My bond with novels written by Indian writers is becoming more firmly entrenched with every exceptionally written book that I read. Don’t Let Him Know – Sandip Roy’s debutant novel – is a delectable delight for an experimenting reader like me.
A kaleidoscopic narrative about a family of three, this novel is a refreshing and confident take on the relational patterns between a South-Asian family situated in two parts of the world – San Francisco and Calcutta. It initiates with an insipid piece of paper – found by the son Amit – exposing a brutal truth that Romola and her husband Avinash were, respectively, hiding. From then commences a journey that allows the reader to unearth certain facets of each character, allowing us to understand that they are all somehow confined, unhappy and secretive in their lives.
Romola has lived in a quintessential ‘Indian woman’ manner – blotched by the adolescent one-sided romance with a late movie actor – where she was married a virgin and devoted herself to her husband, her son and her in-laws. But Romola is not perfect in the way one would preconceive an ‘Indian housewife’ to be. She has kept secrets. She has done things that some – like myself – would deem morally wrong. However, she is still constrained by her title as a wife and as a mother who never had the opportunity to spread her wings and soar.
Avinash has a barren demeanour but is drowning with so many hidden desires and wishes. He has quietly succumbed to the cultural practices that govern his life, but regret remains. For so long he has a monochromic existence, burying the libidinous demons within him. But one day when he allows them to flurry on, a disastrous encounter in a park entails and shakes everything within the reader.
On the outset, their son Amit appears to be the only one that is grounded in his identity. However, that image falters too when we unveil his own idiosyncrasies, imperfections, glitches and his fears of being able to create a healthy balance between his traditionally Indian mother and his practical, westernised manner of living with his foreign wife and young son.

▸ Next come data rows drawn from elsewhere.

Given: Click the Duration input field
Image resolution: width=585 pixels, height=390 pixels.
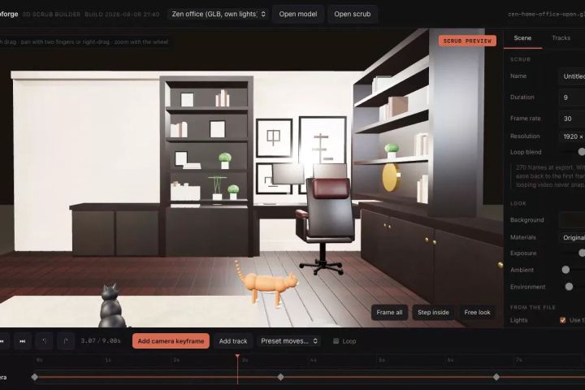Looking at the screenshot, I should point(572,98).
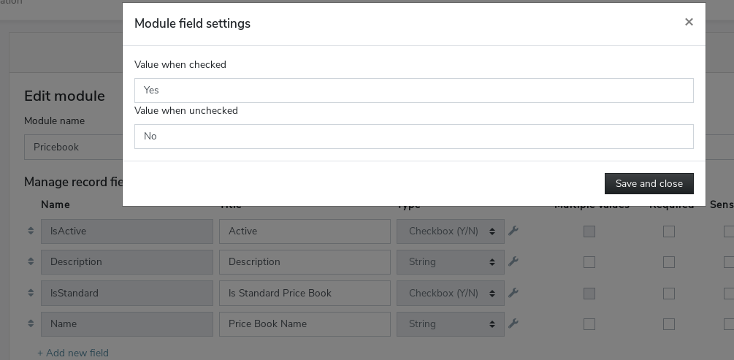
Task: Click the Is Standard Price Book title field
Action: pyautogui.click(x=305, y=294)
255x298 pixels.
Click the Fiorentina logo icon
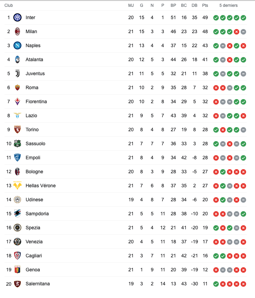coord(17,101)
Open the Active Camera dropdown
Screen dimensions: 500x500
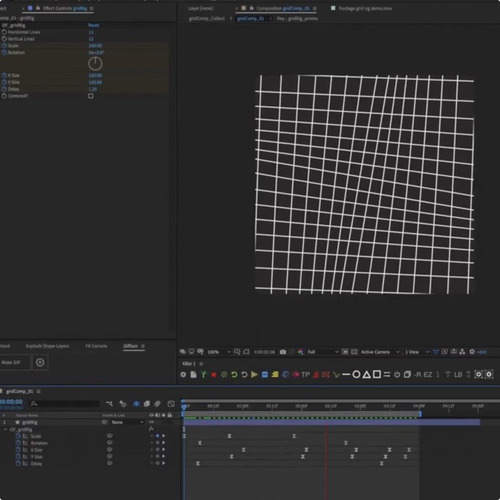point(378,352)
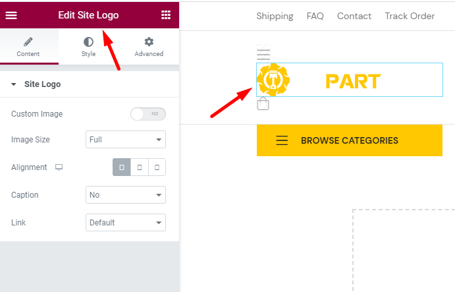Viewport: 455px width, 292px height.
Task: Open the Caption dropdown
Action: coord(126,194)
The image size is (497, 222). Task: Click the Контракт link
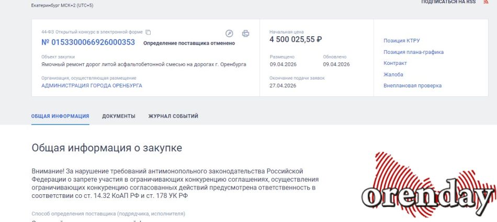[395, 63]

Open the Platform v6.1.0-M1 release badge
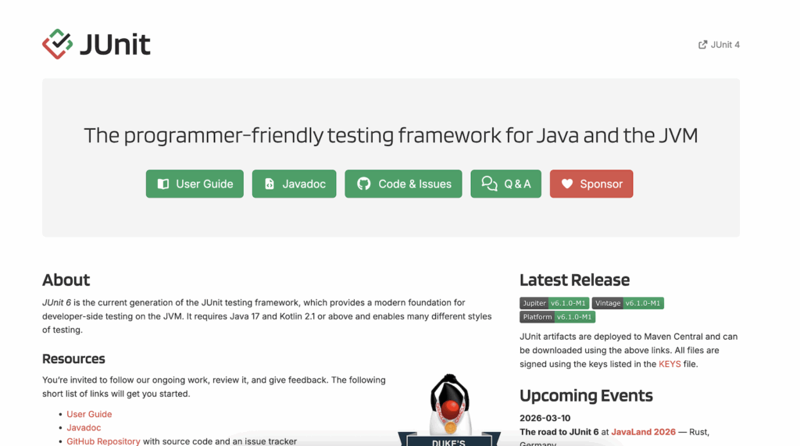click(557, 317)
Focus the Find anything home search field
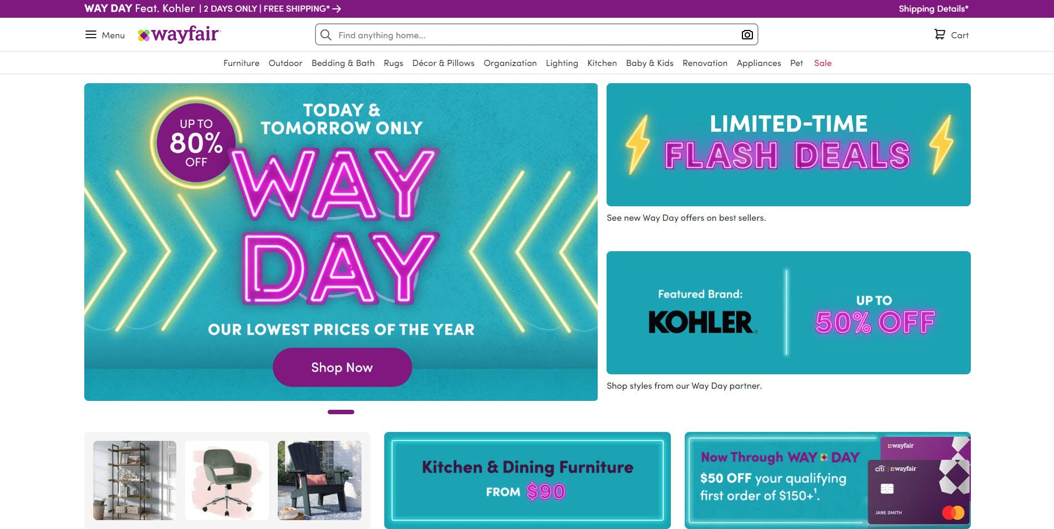1054x529 pixels. click(x=532, y=35)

The novel capably braids through the lives of these three central characters, peeling off layer after layer and exposing the authenticity of each character’s existence. They’re all facing small battles and struggling in different ways; against sexuality, dreams, regrets of having let life pass them by, guilt and forbidden desires that threaten to take hold over their perturbing minds.
This novel sets a mark for itself. Diverging from the archetypal linear structure that novels take, it adopts the composition of little sagas of confession under the umbrella of a much broader theme; of identity.
For his first novel Sandip Roy absolutely outdid himself. His skill is one like no other. He has the ability to create a vivid image in the reader’s mind of particular places that he describes with the ease that he describes them. I am familiar with Indian culture but not with Bengali, however, even I couldn’t help but infuse in the aroma of mustard fish and imagine the lazy afternoons in an Indian household mulling around indoors under the cooling fan, away from the sweltering heat of the outside. And the cluttering buzz on the rickety streets of Calcutta compared to the deafening silence of evenings spent in quiet towns of San Fransisco are easily envisioned through the reader’s mind, almost as if the reader herself is experiencing them.
I have found a place for Indian novelists like Roy in my heart and I cannot wait to divulge in yet another tale, yet another saga about families and people torn between two cultures that constitute their identity; for these are the stories that I can relate to the most.
For me, reading this novel was an intellectual pleasure and for every other lover and admirer of literary perfection; this book is a treat.It was an experiment for me, an experiment that I highly enjoyed participating in.
Sandip Roy has a league of his own and he is a phenomenal writer in his wake.
I highly recommend this book for those who want to try something minty and new, something that will teach them new literary tools, new ways of writing and reading stories. It is a different and new take on literature altogether.